Rheinmetall erweitert sein Portfolio um eine 140 Meter lange Lenkflugkörperfregatte. Bemerkenswert ist der Zeitpunkt: Mit der inzwischen zu Rheinmetall gehörenden NVL ist jener Schiffbauer verantwortlich, der gemeinsam mit TKMS für die Fregatte 127 antreten will. Ist die GMF 140 damit ein Gegenentwurf zur MEKO A-400 AMD?
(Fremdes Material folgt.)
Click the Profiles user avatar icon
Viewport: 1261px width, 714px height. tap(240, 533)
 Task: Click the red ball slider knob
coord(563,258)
Ein Schiff mit weitreichendem Anspruch

Rheinmetall führt die GMF 140 im offiziellen Produktportfolio, wobei GMF für Guided Missile Frigate steht. Die mehr als 6.000 Tonnen verdrängende Multi-Domain-Plattform soll 64 Strike-Length-VLS-Zellen, AEGIS und wahlweise das CMS330 von Lockheed Martin erhalten. Aus der Grafik ersichtlich beziehungsweise genannt werden außerdem Seezielflugkörper, ein 5-Zoll-Turm (127 Millimeter), Torpedowerfer, elektronische Kampfführung, Nahbereichsschutz, ein Laserwaffensystem – und eine Zwei-Insel-Struktur. Die Geschwindigkeit soll bei 30 Knoten liegen, die Besatzung wird mit 90 plus 35 angegeben.